沖縄の動物、植物、あれこれを紹介します。

消えた里山

2006年12月22日 | ガジ丸通信-環境・自然

 12月に入っても暖かい日が続いて、クリスマス気分がちっとも沸き起こってこない沖縄であったが、今日(12月16日)やっと、ちょっぴりだが、寒くなった。寒くなったといっても、今(午後6時)の私の格好は半ズボンにトレーナー。昨日までは上着のトレーナーは要らなかった。半袖Tシャツで十分であった。
 この南の島も、10月を過ぎた辺りから、たまに暑い日もあるが、概ね涼しい日が多くなる。散歩の楽しい季節となる。11月を過ぎると蒲団の季節となる。
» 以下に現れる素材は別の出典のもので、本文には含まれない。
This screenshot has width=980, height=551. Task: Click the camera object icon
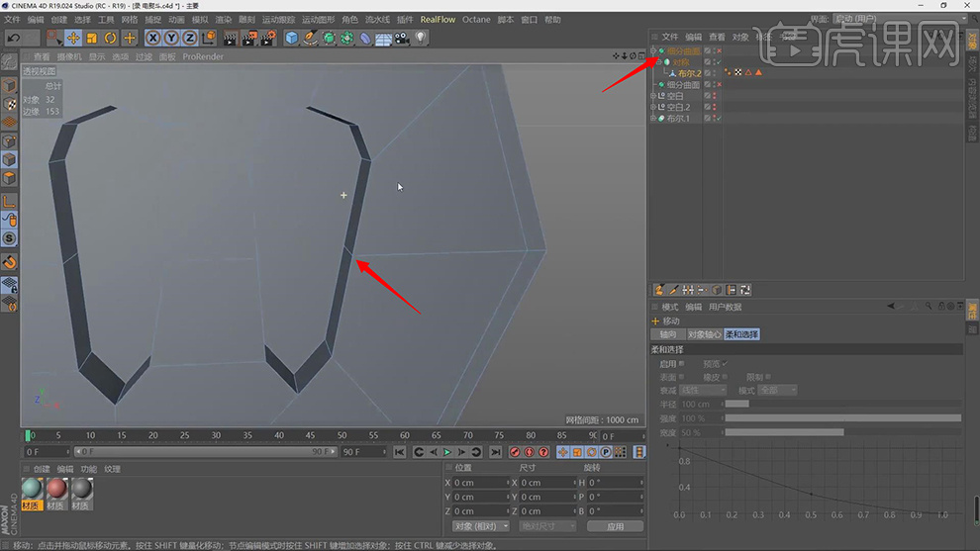[402, 38]
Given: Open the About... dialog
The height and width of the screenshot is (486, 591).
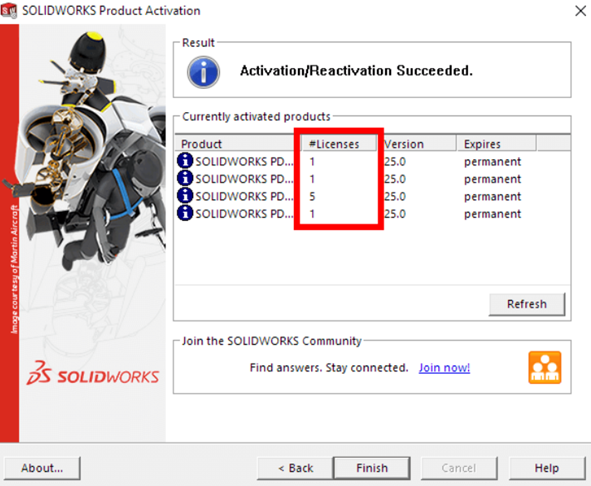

 11月初めの日曜日、朝早く起きて、朝飯を食い、歯を磨き、顔を洗い、部屋の掃除をし、そろそろ必要になってきた布団を干し、午後から、畑仕事もあったのだが、それは止めて、久しぶりに末吉公園に散歩へ出かけた。
 末吉公園は、南側にその正門があるが、東側にも小さな、14、5台分くらいの駐車場があり、公園への出入口がある。そこまで、私の住まいから徒歩20分ほど。歩いていってもいいのだが、帰りに翌日からの食料を買うこともあって、車で行く。末吉公園は広いので、園内を一通り回るだけでも2時間ほどの散歩にはなる。
 この公園は私のお気に入りである。元々あった植生をそのまま残してある部分が多い。他の公園に比べると人工物も少ない。つまり、里山という雰囲気が残っている。こういう場所は、これからもずっと残して置いて欲しいと思う。
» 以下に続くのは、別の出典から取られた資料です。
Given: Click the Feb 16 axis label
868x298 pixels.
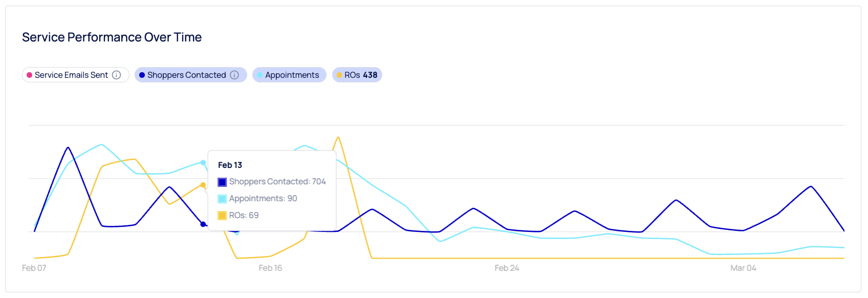Looking at the screenshot, I should click(x=270, y=268).
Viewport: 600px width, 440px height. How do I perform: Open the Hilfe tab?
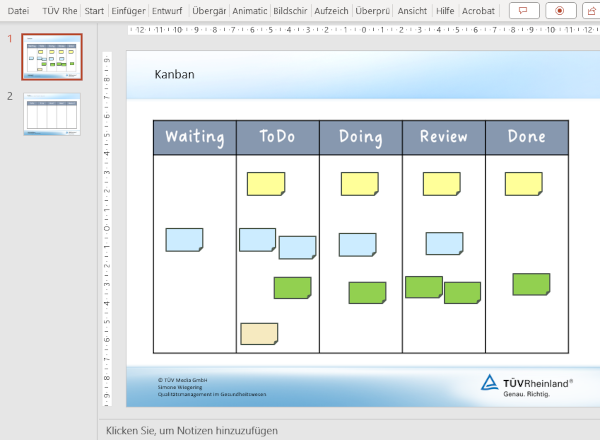pos(445,10)
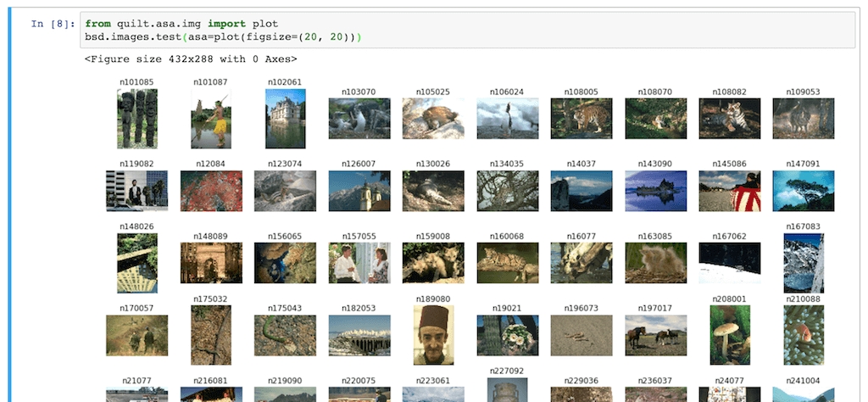The width and height of the screenshot is (868, 402).
Task: Click the n102061 castle thumbnail
Action: pyautogui.click(x=285, y=119)
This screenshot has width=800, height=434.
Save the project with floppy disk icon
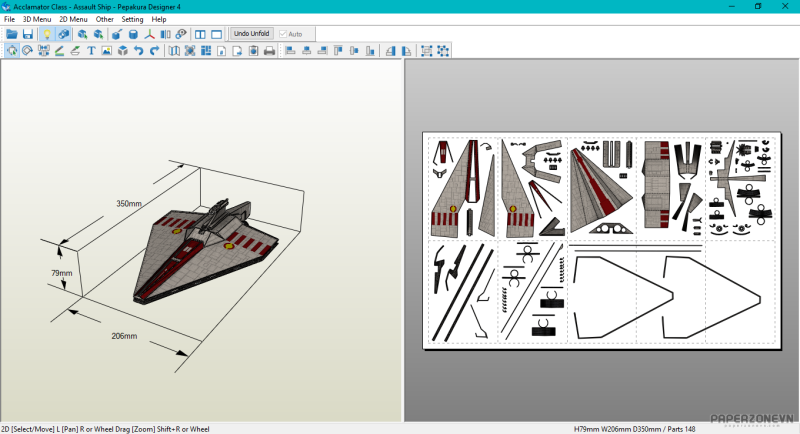(x=28, y=34)
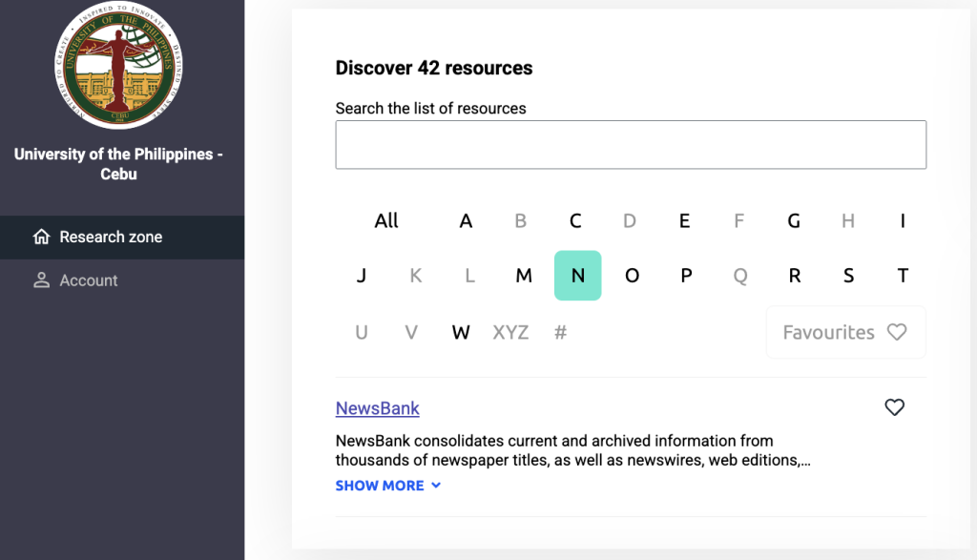Open the Research zone sidebar item
Viewport: 977px width, 560px height.
point(111,237)
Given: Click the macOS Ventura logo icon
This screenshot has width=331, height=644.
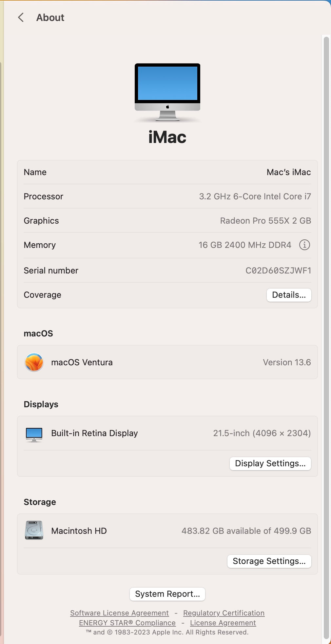Looking at the screenshot, I should click(x=34, y=362).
  私の住むアパートの南隣は大家さんの建物がある。大家さんの建物の左隣は今年の春までずーっと原っぱであった。雑木雑草が生い茂り、虫や鳥たちの住処となっていた。
 「すぐ傍にこんな原っぱがあるんだぞ」とHPで紹介し、威張るつもりで去年の6月に写真を撮ってあったのだが、記事を書くのが延び延びとなっていた。そしたら、今年の春になって、そこが宅地造成さ  れるという話を大家さんから聞く。「えっ!どうしよう。鳥がいなくなる。虫がいなくなる。」と思う間もなく、重機が入り、数ヶ月の間、騒音と振動が続き、10月にはきれいサッパリと宅地造成されてしまった。
 里山と呼べるような広さでは全然無いが、宅地の一区画分くらいはある。雑木雑草が生い茂っている頃は、鳥が営巣していた。トンボもチョウも多く飛んでいた。それ が今や見るも無残な姿。しかし、見るも無残と思うのは少数派なのであろう。きれいサッパリしたと感じている人が多いのであろう。ただの原っぱ、私は好きなんだが。
 今年の春、そういえば、毎年聞こえていた鶯の鳴き声が無かった。彼や彼女は住処を無くし、愛し合うことが出来なかったのかもしれない。残念なことである。